Holding On To Hot Coals

I am sure I am not alone, in knowing that I have secrets that I keep, deep secrets, secrets I keep through fear of being seen as, well I guess sinful, that was best word I could come up with really.

Some secrets are minor, not enough to really worry about, happily buried in the fog that clouds my mind sometimes, hidden away, but if they do come to the forefront of my memories, they will do little damage to my sanity or my standing in the eyes of others, should they ever come out.

But there are others, others that as much I as I want to be free of them, they haunt me still, I can’t let them out, I am afraid of how others will view me in the light of these fresh revelations.

It hurts to hold onto them, I know that now, these secrets are like hot coals held in the palm of my hand, I can’t let go of them, I hold on tighter, I can’t juggle with them for fear of looking stupid and I can’t just throw them away either for fear of them being found.  I just hold on tightly to them, but they burn, they burn the palm of my hand, the pain gets harder to deal with, but I keep holding, I’ve held on so long now my hand and the coal have become one, they have fused together, now almost impossible to separate.

But shouldn’t I have learnt my lesson here, I held on to the secret of my drinking, I kept that a secret from everyone, including myself, until it almost destroyed me.  I know the freedom that was gained by admitting my failure to the world, the out pouring of support was utterly overwhelming, nobody I have told has judged me, only helped and encouraged me, the scars on my hands from holding onto that coal are almost healed now, just faint lines are all that is left.

But why do we keep holding on to others, after all only one can judge me, only one truly knows my heart and the secrets within it, but he, our Lord, looked beyond my failures and gave me the strength to start the rebuilding of my life, he saw something within these Broken Buildings, something beyond the dark secrets of my past.

Moments of regret used to be
The thoughts that often times consumed me
As shadows hid the eyes that said it all
It’s left me here in broken buildings
(Broken Buildings by Seventh Day Slumber)

I know that I have to let go of the hot coals I am holding, in time I will, this Blog has given me a freedom I’ve never known before, to write down everything, my fears, my hopes, my failures and my victories, so I am sure that one day I will just sit down, write down my greatest secret and with great reluctance click the publish button and share it with the world.

5 thoughts on “Holding On To Hot Coals

  1. candycoatedreality™

    We all have secrets!! The ultimate “secret” is to release them.
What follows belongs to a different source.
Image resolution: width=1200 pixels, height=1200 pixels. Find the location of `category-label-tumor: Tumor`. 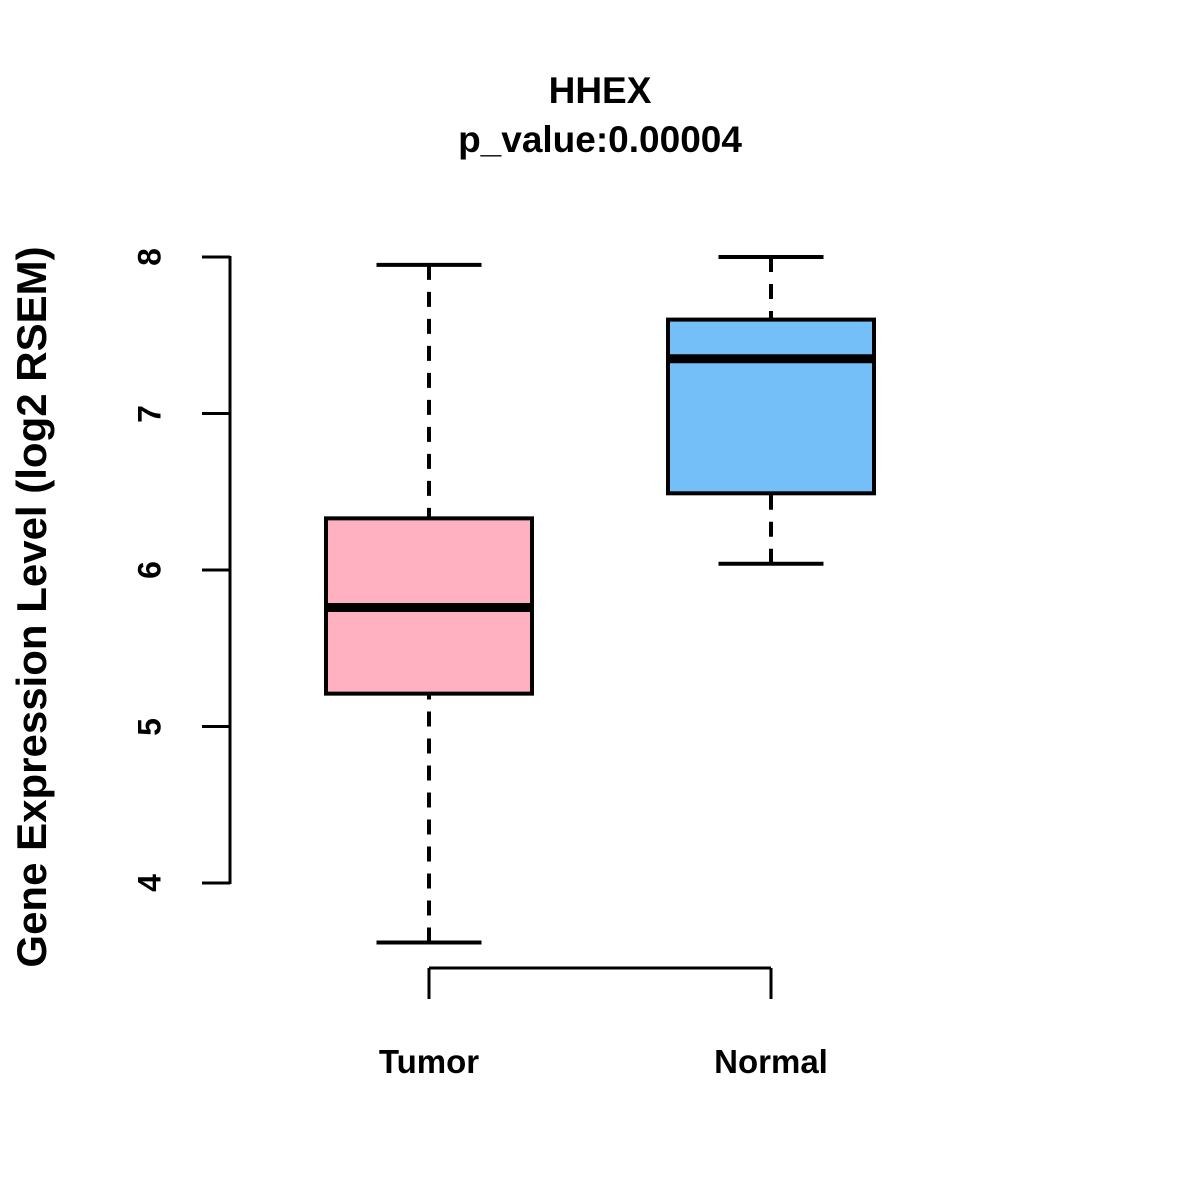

The past is the past. Learn & move forward 🙂

    Whether you share your secrets or not… I urge you to work at forgiveness. Forgive yourself. Simply try. Pick a secret, forgive yourself a lil each day, then more the next and when ready… Move on to the next secret!!! Knock those suckers down like bowling pins 🙂

    Truely, what anyone else thinks really doesn’t matter… the only opinion that matters is your own!! Perhaps one day soon you will find complete inner peace 🙂

    Reply
  2. theredsoxsavedmylife

    I shudder at secrets. Those events that I participated in I was sure would drive me insane and later kill me. They almost did. I found a new beginning in letting them out. To one person. I was humbled and free. And it took what it took. A long time. Desperation to move on. And a little bravery. Whatever you have is not worth dying over. Good post glad to read.

    Reply
  3. 1day4life

    Ew, secrets…I don’t like this word! I have many secrets. I haven’t given it much thought until reading your post. Well, I have thought of them as sins, crimes, and such, but not “secrets”. That is what they are though. Those nasty skeletons in our closets. That is where we hope to keep them stored. Or, in corners of our mind, reserved only for the darkest. I am forever grateful that there is One that I can trust to tell everything, anything, secrets… Sometimes, though, I must admit, I am so ashamed that I don’t even want to tell my HIgher Power, God! Even though I know He already knows, it’s almost like telling him (confessing) causes the sin/secret to grow…swell up like an infected laceration! Wow! This post you wrote, Wayne, definitely made me so some thinking! Keep posting, keep walking…one day at a time!

    Reply
  4. waynemali Post author

    It was very odd that after posting this, I found my secrets became everymore trivial, I have plans to release some of my secrets in due course, so I can be free of those last chains of my former self.

    Thank you all for your responses and your kind words of encouragement.